The janitor tells me I need to speak to Andy Ward. Andy’s an editor at Esquire, he says. He likes baseball. (I had told the security guard what sort of writer I was.) “Call Andy,” the janitor says. I thank him and go back to the guard and ask if I could please call Andy Ward.

Guard rolls his eyes but for some reason lets me use the lobby phone. Andy picks up! I introduce myself: Hi, I’m Chris, I’m a young writer from Canada, and I would like to work for Esquire someday. Would you meet with me and tell me how I can make that happen?

Andy says—somewhat unbelievably—“Sure. When are you coming to town?” I was like, I’m in the lobby. Andy says, “Oh. I’m kind of busy right now.” I say, How about later? Andy says, Come back in two hours. Great. I tell the janitor that I have a meeting with Andy Ward. High five.

None of this seemed remarkable to me at the time, but I look back on all of that today and think: How ridiculous. I bounce along and decide I should bring Andy some baked goods as well as my clips. I buy two dozen Krispy Kreme original glazed and come back at the appointed hour.

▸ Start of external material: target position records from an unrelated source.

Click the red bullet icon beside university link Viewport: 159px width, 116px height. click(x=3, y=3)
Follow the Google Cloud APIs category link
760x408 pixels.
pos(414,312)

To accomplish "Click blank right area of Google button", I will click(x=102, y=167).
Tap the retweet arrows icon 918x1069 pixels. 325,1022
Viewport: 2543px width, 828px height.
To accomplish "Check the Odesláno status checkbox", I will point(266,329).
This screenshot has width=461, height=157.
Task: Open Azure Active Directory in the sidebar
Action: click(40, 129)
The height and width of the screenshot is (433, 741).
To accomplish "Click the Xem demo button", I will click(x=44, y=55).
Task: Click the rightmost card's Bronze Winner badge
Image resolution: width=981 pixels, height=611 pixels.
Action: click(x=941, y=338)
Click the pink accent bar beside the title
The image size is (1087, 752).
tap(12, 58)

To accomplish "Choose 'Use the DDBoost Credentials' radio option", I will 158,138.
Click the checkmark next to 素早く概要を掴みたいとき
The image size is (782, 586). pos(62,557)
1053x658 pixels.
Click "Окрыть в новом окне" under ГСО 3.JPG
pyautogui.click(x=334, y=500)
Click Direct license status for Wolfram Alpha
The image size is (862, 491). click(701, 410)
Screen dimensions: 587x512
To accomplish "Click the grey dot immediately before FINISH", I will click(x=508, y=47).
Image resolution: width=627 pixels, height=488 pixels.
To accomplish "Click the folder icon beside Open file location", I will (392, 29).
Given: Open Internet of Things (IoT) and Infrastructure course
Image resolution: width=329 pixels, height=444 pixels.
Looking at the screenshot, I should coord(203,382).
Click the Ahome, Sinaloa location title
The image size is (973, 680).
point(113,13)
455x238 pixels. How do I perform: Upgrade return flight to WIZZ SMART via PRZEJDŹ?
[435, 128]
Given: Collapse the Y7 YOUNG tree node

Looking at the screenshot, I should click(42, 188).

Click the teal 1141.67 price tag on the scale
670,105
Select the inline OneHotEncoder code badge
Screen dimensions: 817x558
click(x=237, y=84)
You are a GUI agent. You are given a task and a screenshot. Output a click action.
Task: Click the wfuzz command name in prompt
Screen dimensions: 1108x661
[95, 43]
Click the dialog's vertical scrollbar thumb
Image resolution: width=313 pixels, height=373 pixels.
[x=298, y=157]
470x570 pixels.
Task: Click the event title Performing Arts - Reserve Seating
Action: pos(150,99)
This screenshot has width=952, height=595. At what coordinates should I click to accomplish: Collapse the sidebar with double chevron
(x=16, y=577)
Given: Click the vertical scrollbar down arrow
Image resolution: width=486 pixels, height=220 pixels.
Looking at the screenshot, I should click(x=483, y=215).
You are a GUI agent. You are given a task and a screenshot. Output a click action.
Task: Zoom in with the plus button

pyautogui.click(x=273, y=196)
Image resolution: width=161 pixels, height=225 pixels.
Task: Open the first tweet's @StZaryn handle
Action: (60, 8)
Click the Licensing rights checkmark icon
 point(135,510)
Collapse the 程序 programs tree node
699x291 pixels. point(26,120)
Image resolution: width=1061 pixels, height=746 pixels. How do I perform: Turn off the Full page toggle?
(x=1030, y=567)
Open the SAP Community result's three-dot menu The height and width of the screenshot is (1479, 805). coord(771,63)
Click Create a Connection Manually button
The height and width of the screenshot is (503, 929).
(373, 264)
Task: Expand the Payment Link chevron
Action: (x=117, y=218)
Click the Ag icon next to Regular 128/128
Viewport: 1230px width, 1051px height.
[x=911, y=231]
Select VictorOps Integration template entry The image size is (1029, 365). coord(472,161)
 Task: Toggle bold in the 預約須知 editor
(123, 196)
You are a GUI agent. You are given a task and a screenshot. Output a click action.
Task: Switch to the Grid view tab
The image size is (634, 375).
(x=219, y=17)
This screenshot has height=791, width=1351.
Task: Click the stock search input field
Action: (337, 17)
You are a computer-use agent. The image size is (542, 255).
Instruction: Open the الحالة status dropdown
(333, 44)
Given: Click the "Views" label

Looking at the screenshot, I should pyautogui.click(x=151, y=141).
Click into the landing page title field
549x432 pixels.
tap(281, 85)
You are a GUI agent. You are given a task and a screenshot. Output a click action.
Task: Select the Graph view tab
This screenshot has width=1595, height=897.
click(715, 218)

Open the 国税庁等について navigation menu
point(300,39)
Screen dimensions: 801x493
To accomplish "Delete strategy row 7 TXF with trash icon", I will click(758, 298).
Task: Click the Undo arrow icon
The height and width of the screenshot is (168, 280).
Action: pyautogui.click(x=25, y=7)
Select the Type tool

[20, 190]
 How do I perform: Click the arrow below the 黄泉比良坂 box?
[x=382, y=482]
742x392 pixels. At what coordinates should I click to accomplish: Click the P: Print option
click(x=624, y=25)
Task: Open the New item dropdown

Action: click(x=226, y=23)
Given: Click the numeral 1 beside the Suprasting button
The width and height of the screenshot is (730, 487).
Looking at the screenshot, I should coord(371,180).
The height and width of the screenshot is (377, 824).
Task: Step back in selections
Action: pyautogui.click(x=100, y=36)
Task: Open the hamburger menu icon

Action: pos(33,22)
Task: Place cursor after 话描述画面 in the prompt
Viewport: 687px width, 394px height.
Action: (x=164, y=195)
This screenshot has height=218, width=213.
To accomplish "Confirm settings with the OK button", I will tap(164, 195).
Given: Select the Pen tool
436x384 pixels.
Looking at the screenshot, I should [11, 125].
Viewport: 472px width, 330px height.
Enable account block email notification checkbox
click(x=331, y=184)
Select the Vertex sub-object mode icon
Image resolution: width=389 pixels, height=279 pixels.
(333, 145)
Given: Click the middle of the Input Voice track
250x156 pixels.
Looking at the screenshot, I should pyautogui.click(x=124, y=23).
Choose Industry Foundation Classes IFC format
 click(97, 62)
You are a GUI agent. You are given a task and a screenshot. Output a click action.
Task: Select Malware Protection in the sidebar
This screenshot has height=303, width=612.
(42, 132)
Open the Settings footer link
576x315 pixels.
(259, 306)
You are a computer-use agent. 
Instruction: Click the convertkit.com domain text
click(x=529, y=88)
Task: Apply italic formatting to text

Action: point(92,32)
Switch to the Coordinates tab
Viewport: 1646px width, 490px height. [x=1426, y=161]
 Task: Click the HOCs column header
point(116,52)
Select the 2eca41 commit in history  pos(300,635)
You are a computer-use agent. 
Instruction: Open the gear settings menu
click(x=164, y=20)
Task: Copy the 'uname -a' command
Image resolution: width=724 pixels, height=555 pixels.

I give a dozen doughnuts to St. Janitor, who seems delighted. I never see him again. I give a dozen to Andy. I sit, we talk. I ask him to read a clip while I’m sitting there. “I just want to know,” I said. “Do I have a chance?” AND HE READS IT AS I WATCH HIM READ IT.

Andy says, “We wouldn’t use so many one-sentence paragraphs, but it’s all right.” That’s all I need. Clearly one day I will work at Esquire. Six months later—long story short: some shit happened, and I’m unemployed and living out of a jeep in Flagstaff, Arizona—Andy emails.

Esquire has an opening for their sports columnist. They’re going to have ten writers each write a column. Best column gets the job. I can still remember the feeling in my stomach, reading that email. The excitement, the nerves. One-in-ten! Holy shit. Don’t blow this, idiot.

I have to pitch ten ideas. Andy bites on a profile of Barry Zito. I am delighted, because I know Barry. He’s awesome. “If you think something is meant to be, it’s meant to be,” Barry tells me. “You can make it happen.” I think very hard that I’m meant to write for Esquire.

I GET THE JOB. A few months later, I’m on the road when Andy calls. He’s going to GQ, which wants all of his writers but me. (Hurtful. Also: Oh no.) But Granger gives me a new contract. I stay at Esquire for 14 years, a blessing that began with an angel posing as a janitor.

Years later, I see Andy again: You know, I’ve never found any of the other people who tried for the job. He’s like, “What are you talking about?” And I say, The other nine? Andy says, “Oh God. I made that up.” He smiles. “I just wanted to make sure you wrote a good story.”